E tem as cantigas populares "Cavalo-Marinho" e "Bicho Curutú", que o pai cantava pra niná-la. "São canções muito lindas, elas são as canções mais simples, que têm um ar mais simples do disco. E fecham a homenagem".

Sobre as faixas

"João", de Cézar Mendes e Arnaldo Antunes, foi a que mais demandou emocionalmente. Abre o álbum. É uma canção muito bonita que dimensiona o pai dela pro mundo. "E aquela coisa da nação. Então, é muito doido pensar, né? Porque pra mim é meu pai. Mas é muito doido dimensionar dessa forma".

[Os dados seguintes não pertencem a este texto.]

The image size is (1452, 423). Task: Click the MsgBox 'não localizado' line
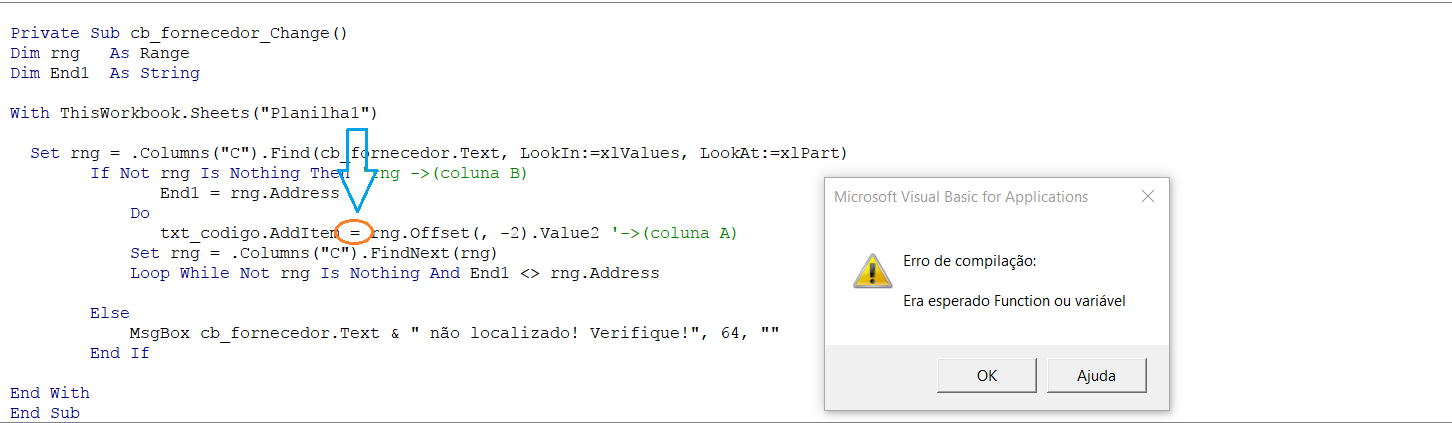454,333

"Manias", de Flavio Cavalcanti e Celso Cavalcanti, gravada por Dolores Duran em 1955, Lou Lou descreve como canção-cinema. "É uma canção que provoca imagens muito fortes. A coisa da tinta fresca. Quem pode ver tinta fresca antes de passar o dedo. Essa imagem é tão forte que ela tem até um cheiro. É muito cinema isso".

"Avarandado", de Caetano Veloso, pontua a admiração dela pelo álbum Domingo (1967), de Gal Costa e Caetano. "É um dos meus discos preferidos de todos os tempos. Ele fala muito comigo porque eu acho que é um disco que é muito novo pra época. Pra mim hoje em dia, até hoje, é novíssimo, moderníssimo". E tem as canções lindas: "Vamos Embora pra Candeias", "Avarandado", "Nenhuma Dor". E os arranjos do Dori Caymmi. "O Dori com 23 anos, estreando de maestro nesse disco. É muito impressionante. É um disco muito jovem, mas que fala muito do passado. Então por isso eu me identifico bastante com ele, por isso que eu quis prestar essa homenagem".

Na faixa, Tom Veloso participa. "É uma honra muito grande poder estar com ele nessa faixa. Porque é um cantor e compositor que eu admiro profundamente, uma pessoa extremamente musical".

Equilibrar tradição e vontade

Como equilibrar toda essa tradição que o pai carrega com as coisas que ela quer colocar nas músicas? "Olha, eu acho que isso aconteceu de uma forma muito natural". Porque os arranjos do Mario Adnet têm um pouco das vontades dela. "Eles são arranjos que não necessariamente conversam com o minimalismo da Bossa Nova. São arranjos grandiosos, uma coisa mais big band".

Foi o que ela mostrou pro Mario quando disse que gostava. O disco da Silvia Telles, Amor em Hi-Fi (196), foi referência. Os Anjos do Inferno foram referência. Os conjuntos vocais dos Estados Unidos também. O disco da Nara (1967) também. "Esse disco foi referência. Os arranjos, acho que do Lincoln Olivetti".

E ficou balanceado. "É um disco que ele fala de memória, fala do passado, mas também fala muito do futuro também".

2026 e próximos passos

Falando em futuro, questionada sobre como é ser uma artista nova, em 2026, com redes sociais, algoritmo, várias trends, e fazer um disco tão único, tão atemporal, fora do tempo, Lou Lou sorri e respode: "Olha, eu acho que… eu não tenho muito… eu não sou uma pessoa muito das redes, do algoritmo. Então, eu acho que essa é uma linguagem que eu ainda tô aprendendo. Mas vai ser uma jornada".

"Fico muito feliz de ter conseguido fazer um disco tão verdadeiro, tão bonito, foi um sentimento de muita gratidão".

E esse é o disco. Memória individual virando memória coletiva. João Gilberto ensinando as filhas através de gravações no YouTube, como se nunca tivesse ido embora. Lou Lou aos 21 anos, cantando o que aprendeu, o que ouviu, o que ficou guardado. "Se meu mundo tivesse um som, seria o som desse disco".